In a separate incident, telecom leader SK Telecom suffered a breach impacting approximately 23 million subscribers. Investigators found serious information security failures, including critical credentials stored in plain text and an internet‑exposed server without adequate protection. Regulators imposed a US$100 million fine, and the operator was ordered to compensate each affected user with 100,000 won (about US$67) in a mix of account credits and loyalty points.
The combination of widely available stolen personal data and weak SIM registration controls created a fertile environment for fraud, prompting the government to harden identity verification with biometrics.
Security benefits and privacy risks of facial recognition for SIM cards
From a cybersecurity perspective, biometric SIM registration offers several advantages for fraud prevention and digital forensics:
— reduces mass registration of numbers using stolen identities;
— makes it harder for criminals to remain anonymous on telecom networks;
— improves attribution of a phone number to a specific, verified individual;
— supports more effective investigation of phone‑enabled cybercrime.
However, biometric data is among the most sensitive categories of personal information. Unlike passwords or card numbers, a person’s face cannot simply be “changed” after a breach. This raises strict security and privacy requirements for telecom operators and identity providers.
To mitigate risks, providers must ensure at minimum:
— storage of biometric templates in strongly encrypted form, preferably as non‑reversible templates rather than raw images;
— strict access control, logging, and regular security audits;
— robust liveness detection to resist spoofing with photos, videos or deepfake content;
— use of biometrics as part of multi‑factor authentication, not as a sole control.
Without such safeguards, a breach of biometric databases could create long‑term, systemic risks, undermining the very trust the initiative aims to build.
Implications for MVNOs and the future of telecom regulation
The statistic that roughly 92% of fake numbers in 2024 were issued through MVNOs makes it likely that the next regulatory step will be to extend biometric verification requirements to virtual operators. Harmonized KYC standards across all providers would close a critical loophole exploited by fraudsters.

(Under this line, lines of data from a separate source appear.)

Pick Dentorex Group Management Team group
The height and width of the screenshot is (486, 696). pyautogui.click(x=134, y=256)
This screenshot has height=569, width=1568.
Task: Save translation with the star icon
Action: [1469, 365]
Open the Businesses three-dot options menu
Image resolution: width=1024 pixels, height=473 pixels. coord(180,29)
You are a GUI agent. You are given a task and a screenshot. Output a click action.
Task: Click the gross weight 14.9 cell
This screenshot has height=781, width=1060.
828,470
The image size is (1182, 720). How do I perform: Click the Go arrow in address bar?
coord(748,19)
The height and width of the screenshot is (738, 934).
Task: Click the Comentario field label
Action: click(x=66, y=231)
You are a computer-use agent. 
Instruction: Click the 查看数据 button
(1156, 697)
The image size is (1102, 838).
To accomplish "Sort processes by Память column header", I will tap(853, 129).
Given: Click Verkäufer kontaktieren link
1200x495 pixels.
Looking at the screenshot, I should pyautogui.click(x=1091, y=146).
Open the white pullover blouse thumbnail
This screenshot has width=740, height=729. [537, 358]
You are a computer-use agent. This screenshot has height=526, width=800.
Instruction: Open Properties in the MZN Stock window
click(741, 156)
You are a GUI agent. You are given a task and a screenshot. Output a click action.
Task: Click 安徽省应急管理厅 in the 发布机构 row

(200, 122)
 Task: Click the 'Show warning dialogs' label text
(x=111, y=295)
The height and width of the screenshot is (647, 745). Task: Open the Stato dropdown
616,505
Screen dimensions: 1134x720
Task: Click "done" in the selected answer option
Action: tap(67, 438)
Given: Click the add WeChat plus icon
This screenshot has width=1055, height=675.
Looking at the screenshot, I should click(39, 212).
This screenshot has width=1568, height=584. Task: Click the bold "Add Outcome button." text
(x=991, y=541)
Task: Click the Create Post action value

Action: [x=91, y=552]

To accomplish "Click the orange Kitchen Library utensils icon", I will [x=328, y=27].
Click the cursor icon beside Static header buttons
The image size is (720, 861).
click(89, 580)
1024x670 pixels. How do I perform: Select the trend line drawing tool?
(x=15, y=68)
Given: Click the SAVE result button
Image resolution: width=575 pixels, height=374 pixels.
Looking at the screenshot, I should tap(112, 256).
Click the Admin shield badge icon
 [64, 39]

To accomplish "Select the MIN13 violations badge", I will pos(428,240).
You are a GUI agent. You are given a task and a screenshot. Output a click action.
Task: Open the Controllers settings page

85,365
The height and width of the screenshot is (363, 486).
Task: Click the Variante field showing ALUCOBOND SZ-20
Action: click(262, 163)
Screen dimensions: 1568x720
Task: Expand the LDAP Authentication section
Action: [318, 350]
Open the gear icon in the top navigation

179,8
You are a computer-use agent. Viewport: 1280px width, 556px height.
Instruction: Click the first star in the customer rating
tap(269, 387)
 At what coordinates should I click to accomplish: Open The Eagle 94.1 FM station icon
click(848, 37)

For telecom companies, this shift implies substantial investment in secure biometric infrastructure, upgrades to identity management systems, and regular third‑party security assessments and certifications. Non‑compliance will increasingly translate into regulatory penalties, reputational damage, and direct compensation costs after breaches.
For individuals and businesses, the South Korean case illustrates a broader global trend toward biometric, high‑assurance identity verification in telecom and financial services. To benefit from stronger protections while minimizing new risks, users should carefully manage permissions for identity apps, stay alert to suspicious calls and messages, enable multi‑factor authentication wherever possible, and monitor how their data is collected and stored.